Excerpted data:
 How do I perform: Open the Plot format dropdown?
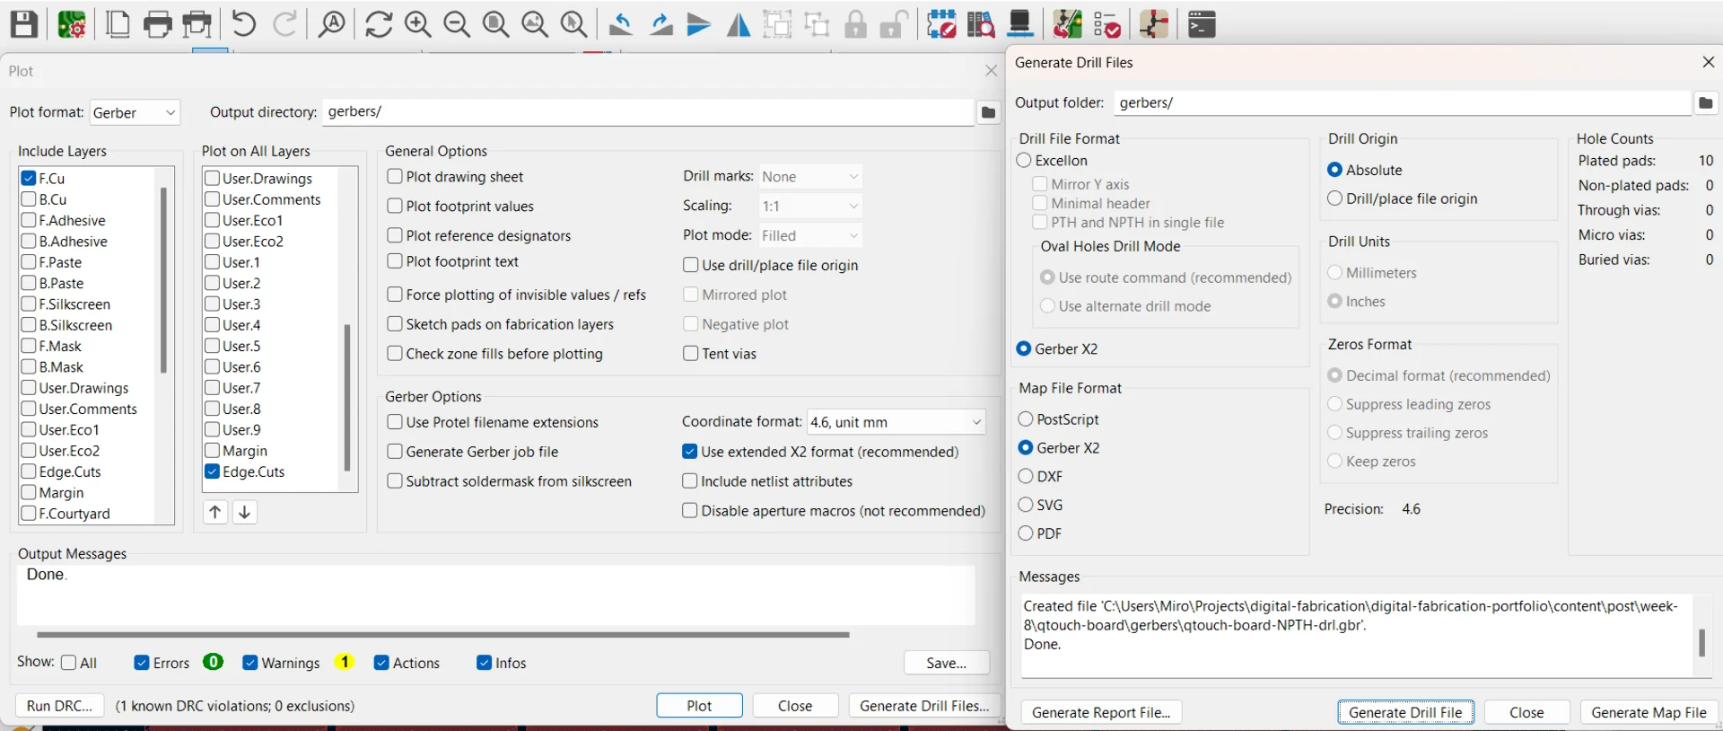click(x=136, y=113)
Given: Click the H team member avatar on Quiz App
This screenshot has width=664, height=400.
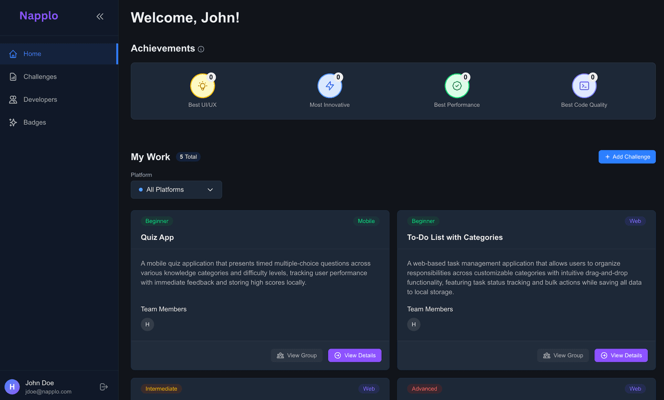Looking at the screenshot, I should [147, 324].
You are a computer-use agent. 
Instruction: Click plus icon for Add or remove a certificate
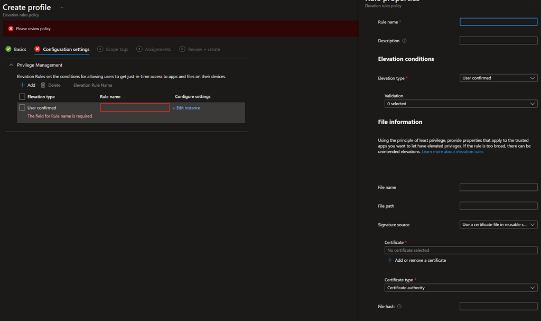pyautogui.click(x=390, y=260)
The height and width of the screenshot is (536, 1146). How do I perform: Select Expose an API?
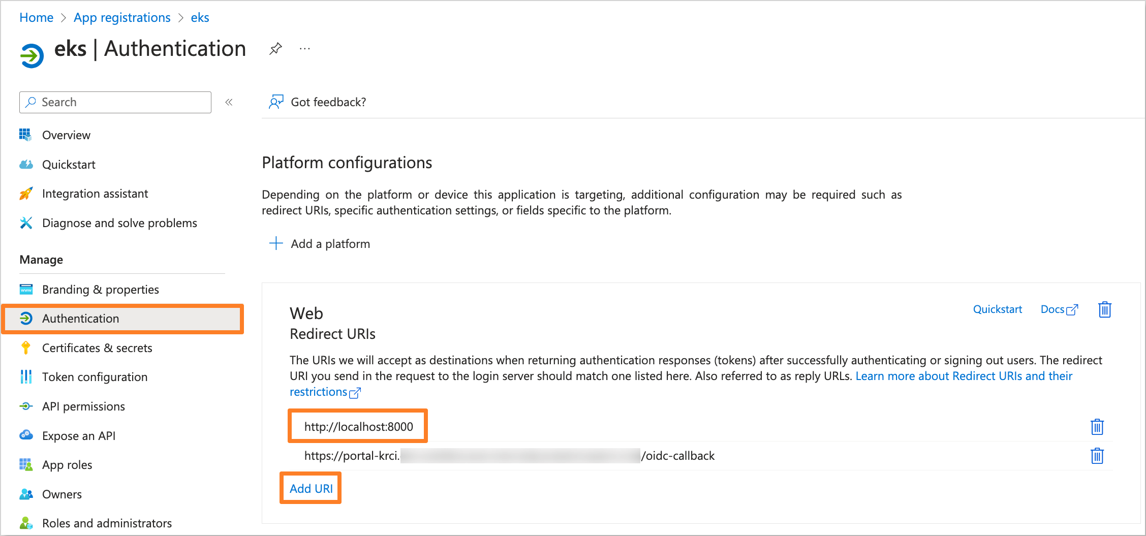click(x=79, y=436)
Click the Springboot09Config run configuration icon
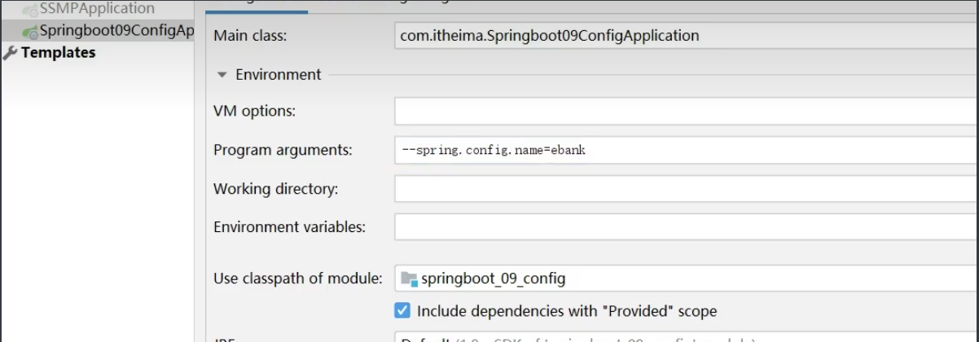This screenshot has height=342, width=979. [x=30, y=32]
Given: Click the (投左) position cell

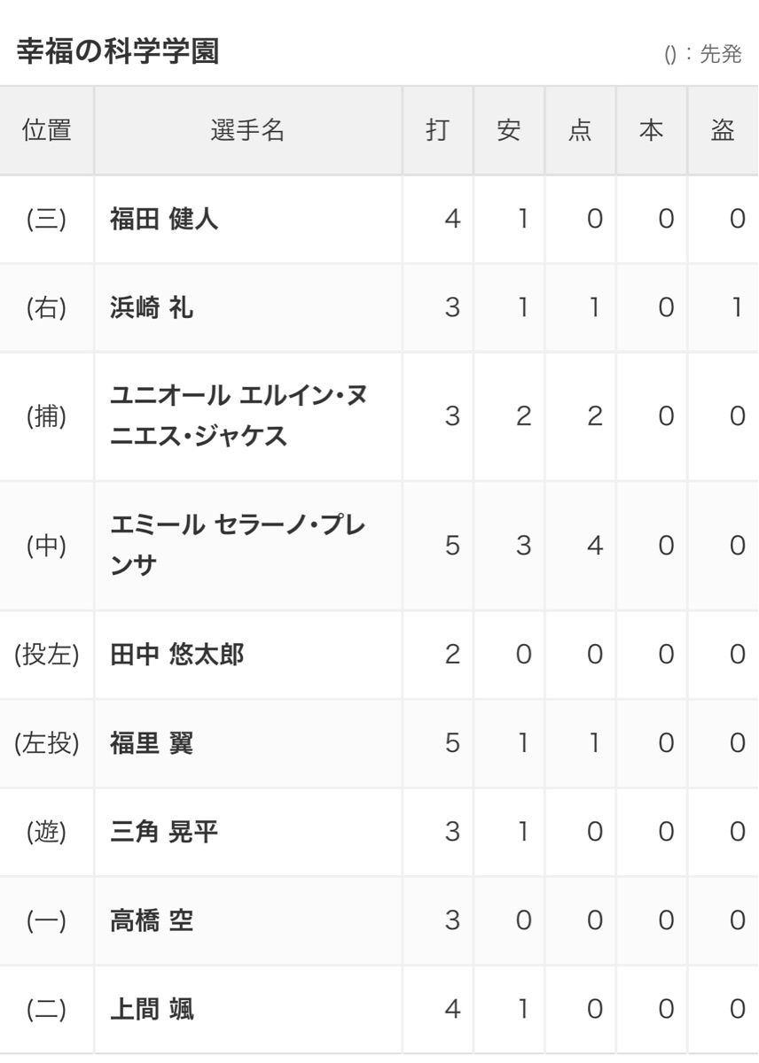Looking at the screenshot, I should [46, 655].
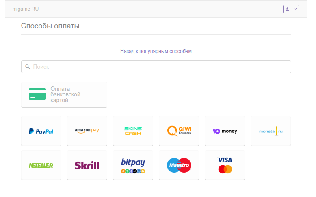Pay with Maestro card
316x197 pixels.
[x=179, y=165]
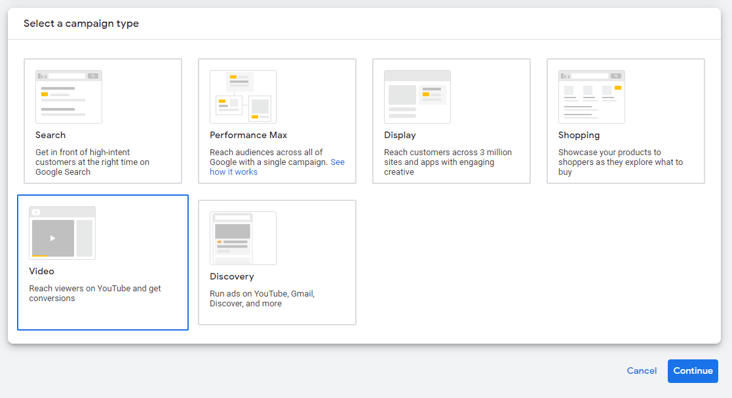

Work item:
The reply should hold every entry above, given again exactly, but not a single picture.

Response below:
 How do I perform: Open the Plot format dropdown?
click(x=136, y=113)
Given: Click the H team member avatar on Quiz App
This screenshot has width=664, height=400.
Looking at the screenshot, I should [147, 324].
You are a computer-use agent. 
Instruction: Click plus icon for Add or remove a certificate
pyautogui.click(x=390, y=260)
The height and width of the screenshot is (536, 1146). How do I perform: Select Expose an API?
click(x=79, y=436)
Click the Springboot09Config run configuration icon
This screenshot has height=342, width=979. [x=30, y=32]
Given: Click the (投左) position cell

Looking at the screenshot, I should [46, 655].
Pay with Maestro card
316x197 pixels.
[x=179, y=165]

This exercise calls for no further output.